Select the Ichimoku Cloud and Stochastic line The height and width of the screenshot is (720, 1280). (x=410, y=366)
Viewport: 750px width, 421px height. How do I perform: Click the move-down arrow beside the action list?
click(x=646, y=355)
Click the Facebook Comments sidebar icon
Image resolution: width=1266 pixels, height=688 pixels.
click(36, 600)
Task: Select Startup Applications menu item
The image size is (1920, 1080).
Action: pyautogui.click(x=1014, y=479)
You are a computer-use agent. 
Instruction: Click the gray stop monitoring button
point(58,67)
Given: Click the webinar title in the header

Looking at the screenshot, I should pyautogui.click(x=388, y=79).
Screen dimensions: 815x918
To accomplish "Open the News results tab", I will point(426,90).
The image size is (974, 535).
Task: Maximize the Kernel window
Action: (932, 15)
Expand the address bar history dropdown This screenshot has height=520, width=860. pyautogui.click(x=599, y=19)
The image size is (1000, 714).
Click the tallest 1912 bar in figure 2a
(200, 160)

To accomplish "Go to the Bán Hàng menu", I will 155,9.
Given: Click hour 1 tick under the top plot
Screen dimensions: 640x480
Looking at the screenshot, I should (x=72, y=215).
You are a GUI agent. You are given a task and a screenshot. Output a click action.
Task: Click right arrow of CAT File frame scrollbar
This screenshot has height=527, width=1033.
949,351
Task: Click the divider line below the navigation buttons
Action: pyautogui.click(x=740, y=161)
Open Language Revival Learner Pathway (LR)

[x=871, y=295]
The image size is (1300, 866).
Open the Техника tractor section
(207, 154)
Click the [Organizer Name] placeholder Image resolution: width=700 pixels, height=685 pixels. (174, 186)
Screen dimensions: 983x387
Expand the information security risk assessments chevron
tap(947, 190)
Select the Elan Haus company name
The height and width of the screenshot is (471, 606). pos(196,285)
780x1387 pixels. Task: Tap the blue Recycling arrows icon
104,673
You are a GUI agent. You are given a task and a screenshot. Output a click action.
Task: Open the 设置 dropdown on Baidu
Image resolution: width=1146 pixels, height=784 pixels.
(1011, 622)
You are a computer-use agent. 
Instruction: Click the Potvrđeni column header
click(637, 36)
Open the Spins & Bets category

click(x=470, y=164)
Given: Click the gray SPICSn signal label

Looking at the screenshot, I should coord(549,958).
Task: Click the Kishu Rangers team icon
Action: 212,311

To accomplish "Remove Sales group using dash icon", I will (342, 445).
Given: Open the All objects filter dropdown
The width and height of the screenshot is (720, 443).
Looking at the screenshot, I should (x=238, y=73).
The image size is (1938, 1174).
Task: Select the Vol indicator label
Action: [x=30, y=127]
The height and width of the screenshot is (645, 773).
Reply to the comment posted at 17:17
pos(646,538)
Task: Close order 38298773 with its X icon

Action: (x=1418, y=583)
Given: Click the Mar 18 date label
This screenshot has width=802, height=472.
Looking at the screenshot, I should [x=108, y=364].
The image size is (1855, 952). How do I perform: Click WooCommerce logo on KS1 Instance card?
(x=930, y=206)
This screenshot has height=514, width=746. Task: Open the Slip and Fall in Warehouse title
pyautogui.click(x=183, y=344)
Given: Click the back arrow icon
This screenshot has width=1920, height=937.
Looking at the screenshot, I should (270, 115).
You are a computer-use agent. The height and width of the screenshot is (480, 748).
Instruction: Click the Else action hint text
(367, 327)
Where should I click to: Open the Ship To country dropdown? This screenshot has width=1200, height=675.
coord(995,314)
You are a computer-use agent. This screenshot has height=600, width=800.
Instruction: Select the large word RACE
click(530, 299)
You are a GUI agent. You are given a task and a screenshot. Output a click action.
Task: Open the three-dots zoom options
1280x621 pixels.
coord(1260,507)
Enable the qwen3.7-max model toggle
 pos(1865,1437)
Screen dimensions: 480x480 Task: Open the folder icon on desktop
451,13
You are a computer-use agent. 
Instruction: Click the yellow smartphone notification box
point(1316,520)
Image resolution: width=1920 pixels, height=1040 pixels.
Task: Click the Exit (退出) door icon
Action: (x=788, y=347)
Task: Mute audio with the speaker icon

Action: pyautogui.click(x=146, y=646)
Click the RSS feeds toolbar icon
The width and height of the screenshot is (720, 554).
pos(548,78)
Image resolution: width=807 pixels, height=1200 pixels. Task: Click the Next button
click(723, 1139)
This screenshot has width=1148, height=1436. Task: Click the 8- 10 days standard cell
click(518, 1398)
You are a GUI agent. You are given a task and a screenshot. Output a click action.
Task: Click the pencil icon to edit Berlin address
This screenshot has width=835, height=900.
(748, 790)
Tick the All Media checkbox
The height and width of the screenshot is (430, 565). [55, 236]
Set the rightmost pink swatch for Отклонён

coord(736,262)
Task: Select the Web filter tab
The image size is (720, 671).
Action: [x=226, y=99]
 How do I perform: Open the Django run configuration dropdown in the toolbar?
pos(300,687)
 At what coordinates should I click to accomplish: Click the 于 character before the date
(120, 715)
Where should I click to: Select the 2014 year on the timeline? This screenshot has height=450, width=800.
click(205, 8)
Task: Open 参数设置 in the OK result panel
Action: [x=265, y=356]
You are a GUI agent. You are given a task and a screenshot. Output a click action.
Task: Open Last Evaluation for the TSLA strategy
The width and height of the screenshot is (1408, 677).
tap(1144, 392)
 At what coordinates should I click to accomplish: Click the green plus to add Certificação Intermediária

################

▶ _Work to complete_
For the records above, state how many lines include the string "filter", giving the number and nothing else.

▶ _Response to the exercise_
2